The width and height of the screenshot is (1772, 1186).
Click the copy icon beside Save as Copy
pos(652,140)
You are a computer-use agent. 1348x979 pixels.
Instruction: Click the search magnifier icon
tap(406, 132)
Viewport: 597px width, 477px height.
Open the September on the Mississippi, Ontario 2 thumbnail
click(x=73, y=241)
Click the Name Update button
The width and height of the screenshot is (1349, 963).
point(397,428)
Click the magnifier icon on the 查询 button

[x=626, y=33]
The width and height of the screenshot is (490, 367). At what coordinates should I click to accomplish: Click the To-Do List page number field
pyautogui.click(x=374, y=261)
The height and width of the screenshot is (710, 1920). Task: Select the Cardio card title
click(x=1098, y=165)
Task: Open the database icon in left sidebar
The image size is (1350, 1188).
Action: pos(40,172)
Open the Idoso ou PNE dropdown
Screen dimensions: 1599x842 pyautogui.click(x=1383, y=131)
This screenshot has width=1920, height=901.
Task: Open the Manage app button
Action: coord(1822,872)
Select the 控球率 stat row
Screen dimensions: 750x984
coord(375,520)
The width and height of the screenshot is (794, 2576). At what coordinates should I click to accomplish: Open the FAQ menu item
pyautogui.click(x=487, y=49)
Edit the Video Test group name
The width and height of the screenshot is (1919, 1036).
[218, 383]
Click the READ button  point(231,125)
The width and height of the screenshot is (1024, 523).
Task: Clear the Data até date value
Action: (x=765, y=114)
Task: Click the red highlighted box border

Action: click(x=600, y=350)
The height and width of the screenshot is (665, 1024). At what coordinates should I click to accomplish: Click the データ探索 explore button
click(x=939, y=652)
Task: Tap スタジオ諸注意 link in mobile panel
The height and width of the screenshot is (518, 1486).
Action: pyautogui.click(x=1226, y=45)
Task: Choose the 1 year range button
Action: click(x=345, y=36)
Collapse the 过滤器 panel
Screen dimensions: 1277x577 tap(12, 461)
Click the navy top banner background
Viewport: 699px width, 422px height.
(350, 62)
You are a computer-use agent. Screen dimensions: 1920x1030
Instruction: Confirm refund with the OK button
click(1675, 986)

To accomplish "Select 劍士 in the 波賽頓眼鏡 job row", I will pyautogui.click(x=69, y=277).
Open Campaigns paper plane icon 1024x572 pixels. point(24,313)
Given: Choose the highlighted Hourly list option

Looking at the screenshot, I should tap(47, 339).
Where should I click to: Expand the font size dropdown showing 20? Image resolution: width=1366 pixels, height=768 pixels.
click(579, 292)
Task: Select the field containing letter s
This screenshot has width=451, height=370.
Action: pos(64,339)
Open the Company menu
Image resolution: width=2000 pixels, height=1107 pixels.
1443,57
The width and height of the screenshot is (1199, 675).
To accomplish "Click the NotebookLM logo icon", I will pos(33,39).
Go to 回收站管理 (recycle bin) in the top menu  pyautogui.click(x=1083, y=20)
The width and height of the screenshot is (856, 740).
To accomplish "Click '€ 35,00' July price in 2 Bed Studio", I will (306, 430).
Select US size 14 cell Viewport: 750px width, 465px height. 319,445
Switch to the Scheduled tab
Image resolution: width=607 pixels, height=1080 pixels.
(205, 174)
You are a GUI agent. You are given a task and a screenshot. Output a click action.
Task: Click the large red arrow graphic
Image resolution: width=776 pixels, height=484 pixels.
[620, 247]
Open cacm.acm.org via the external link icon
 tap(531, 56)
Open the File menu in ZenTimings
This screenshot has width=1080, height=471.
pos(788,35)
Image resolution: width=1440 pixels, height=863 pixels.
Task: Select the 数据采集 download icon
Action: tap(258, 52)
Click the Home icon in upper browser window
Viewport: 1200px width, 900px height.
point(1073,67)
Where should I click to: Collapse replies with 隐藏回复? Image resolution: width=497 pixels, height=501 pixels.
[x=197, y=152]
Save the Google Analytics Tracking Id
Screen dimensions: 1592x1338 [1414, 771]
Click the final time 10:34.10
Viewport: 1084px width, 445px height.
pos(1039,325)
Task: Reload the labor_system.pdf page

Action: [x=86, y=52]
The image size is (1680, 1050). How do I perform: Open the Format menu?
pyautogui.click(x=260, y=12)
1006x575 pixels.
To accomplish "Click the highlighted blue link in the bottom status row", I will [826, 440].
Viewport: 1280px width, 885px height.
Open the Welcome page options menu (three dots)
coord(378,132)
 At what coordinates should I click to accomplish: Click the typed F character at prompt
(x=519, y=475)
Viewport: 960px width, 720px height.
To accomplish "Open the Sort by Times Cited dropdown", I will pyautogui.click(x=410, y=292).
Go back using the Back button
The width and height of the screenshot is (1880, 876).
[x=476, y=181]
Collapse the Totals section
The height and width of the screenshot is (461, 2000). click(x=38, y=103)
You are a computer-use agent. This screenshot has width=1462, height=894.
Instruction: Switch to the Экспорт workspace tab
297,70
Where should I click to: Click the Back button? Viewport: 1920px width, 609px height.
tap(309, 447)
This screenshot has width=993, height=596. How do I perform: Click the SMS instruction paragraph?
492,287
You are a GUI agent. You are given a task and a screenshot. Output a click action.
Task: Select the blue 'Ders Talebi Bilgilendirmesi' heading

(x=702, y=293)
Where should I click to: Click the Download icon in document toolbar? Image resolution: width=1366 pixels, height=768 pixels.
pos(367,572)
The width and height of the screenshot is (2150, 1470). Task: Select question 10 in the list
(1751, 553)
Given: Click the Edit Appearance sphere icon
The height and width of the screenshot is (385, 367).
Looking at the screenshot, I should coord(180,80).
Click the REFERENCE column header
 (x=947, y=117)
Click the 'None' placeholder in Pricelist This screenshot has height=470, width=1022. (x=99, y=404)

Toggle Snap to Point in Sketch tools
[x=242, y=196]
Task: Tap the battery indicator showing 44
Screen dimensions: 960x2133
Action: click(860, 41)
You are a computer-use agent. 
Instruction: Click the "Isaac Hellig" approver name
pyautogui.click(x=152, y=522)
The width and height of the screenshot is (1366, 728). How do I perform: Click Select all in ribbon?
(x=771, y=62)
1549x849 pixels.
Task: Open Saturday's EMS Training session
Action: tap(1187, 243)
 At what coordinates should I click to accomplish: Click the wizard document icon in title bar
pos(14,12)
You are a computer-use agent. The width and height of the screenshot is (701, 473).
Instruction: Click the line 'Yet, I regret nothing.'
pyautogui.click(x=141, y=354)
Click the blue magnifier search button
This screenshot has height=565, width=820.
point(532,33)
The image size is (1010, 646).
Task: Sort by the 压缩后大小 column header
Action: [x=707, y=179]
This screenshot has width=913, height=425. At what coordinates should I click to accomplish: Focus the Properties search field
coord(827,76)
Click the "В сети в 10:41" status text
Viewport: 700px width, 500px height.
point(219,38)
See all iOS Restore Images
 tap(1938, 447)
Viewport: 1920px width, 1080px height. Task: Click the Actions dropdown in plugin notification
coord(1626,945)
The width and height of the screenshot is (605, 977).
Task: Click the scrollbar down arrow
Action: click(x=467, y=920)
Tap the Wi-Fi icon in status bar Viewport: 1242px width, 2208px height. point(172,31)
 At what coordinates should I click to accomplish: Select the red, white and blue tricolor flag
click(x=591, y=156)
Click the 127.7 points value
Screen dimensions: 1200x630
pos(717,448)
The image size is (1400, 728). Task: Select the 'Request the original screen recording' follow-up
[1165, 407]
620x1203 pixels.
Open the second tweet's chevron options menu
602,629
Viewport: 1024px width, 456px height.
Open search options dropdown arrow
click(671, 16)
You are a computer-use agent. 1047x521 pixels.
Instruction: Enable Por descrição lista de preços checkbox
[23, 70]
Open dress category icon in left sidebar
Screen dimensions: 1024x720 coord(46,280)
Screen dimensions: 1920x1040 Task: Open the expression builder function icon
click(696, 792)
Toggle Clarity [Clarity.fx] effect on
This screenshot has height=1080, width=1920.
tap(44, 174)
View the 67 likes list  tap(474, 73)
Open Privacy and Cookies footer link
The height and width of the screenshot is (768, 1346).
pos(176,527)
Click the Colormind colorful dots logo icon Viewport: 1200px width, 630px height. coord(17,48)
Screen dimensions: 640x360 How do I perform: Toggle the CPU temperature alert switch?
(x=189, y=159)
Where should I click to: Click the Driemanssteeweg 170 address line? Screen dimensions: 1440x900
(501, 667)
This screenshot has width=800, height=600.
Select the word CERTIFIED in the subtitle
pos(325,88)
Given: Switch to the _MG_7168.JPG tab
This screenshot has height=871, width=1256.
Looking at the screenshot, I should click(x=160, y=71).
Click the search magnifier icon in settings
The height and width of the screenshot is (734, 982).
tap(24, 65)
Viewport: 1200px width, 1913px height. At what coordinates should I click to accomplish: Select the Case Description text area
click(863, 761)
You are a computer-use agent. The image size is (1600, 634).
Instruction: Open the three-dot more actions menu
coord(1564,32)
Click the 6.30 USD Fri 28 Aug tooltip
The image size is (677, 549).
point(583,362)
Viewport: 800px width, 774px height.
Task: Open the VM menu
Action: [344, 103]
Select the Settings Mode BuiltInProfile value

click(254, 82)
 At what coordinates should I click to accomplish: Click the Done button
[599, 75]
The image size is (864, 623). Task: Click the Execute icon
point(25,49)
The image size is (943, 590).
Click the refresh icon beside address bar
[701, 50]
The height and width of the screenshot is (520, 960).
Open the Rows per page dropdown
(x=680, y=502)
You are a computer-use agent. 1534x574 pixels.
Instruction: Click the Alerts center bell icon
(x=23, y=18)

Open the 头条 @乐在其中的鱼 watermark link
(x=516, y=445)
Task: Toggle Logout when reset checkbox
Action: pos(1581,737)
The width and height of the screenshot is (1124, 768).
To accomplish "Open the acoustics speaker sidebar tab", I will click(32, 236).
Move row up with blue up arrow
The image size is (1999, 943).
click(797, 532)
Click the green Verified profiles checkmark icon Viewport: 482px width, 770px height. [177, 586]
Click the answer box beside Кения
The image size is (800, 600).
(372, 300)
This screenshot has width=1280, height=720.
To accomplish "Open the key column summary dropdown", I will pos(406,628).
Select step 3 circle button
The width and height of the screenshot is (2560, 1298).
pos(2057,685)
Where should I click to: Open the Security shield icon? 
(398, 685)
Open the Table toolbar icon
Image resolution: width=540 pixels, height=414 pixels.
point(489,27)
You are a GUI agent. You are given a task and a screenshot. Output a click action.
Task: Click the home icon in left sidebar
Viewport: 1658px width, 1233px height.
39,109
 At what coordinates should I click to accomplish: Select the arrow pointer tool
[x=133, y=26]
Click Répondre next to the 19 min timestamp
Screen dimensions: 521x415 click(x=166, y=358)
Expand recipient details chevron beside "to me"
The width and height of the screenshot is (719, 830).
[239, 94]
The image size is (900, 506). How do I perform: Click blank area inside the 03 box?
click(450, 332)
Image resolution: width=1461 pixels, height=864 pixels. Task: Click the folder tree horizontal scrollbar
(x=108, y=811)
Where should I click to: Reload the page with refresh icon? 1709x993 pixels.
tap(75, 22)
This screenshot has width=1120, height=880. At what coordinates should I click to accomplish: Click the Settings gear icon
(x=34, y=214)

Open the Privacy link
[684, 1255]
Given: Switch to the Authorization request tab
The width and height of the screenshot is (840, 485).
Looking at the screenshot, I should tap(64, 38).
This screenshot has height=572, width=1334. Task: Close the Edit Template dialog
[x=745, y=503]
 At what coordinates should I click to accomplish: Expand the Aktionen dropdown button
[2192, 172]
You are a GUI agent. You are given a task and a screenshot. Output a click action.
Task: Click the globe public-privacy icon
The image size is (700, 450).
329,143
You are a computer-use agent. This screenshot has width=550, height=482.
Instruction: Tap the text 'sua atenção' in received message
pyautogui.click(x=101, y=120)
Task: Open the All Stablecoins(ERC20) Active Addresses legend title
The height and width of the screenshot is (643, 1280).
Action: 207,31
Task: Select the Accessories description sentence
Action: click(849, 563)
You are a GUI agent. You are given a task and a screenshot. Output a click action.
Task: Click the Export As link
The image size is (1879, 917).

_____

Within the material above, extract exactly the lines that start at the line containing "The height and width of the screenshot is (385, 367)." and stop after the line containing "You are a computer-use agent. The width", and only those.

■ **Written solution**
The height and width of the screenshot is (385, 367).
Looking at the screenshot, I should coord(180,80).
Click the REFERENCE column header
 (x=947, y=117)
Click the 'None' placeholder in Pricelist This screenshot has height=470, width=1022. (x=99, y=404)

Toggle Snap to Point in Sketch tools
[x=242, y=196]
Task: Tap the battery indicator showing 44
Screen dimensions: 960x2133
Action: click(860, 41)
You are a computer-use agent. 
Instruction: Click the "Isaac Hellig" approver name
pyautogui.click(x=152, y=522)
The width and height of the screenshot is (1366, 728). How do I perform: Click Select all in ribbon?
(x=771, y=62)
1549x849 pixels.
Task: Open Saturday's EMS Training session
Action: tap(1187, 243)
 At what coordinates should I click to accomplish: Click the wizard document icon in title bar
pos(14,12)
You are a computer-use agent. The width and height of the screenshot is (701, 473).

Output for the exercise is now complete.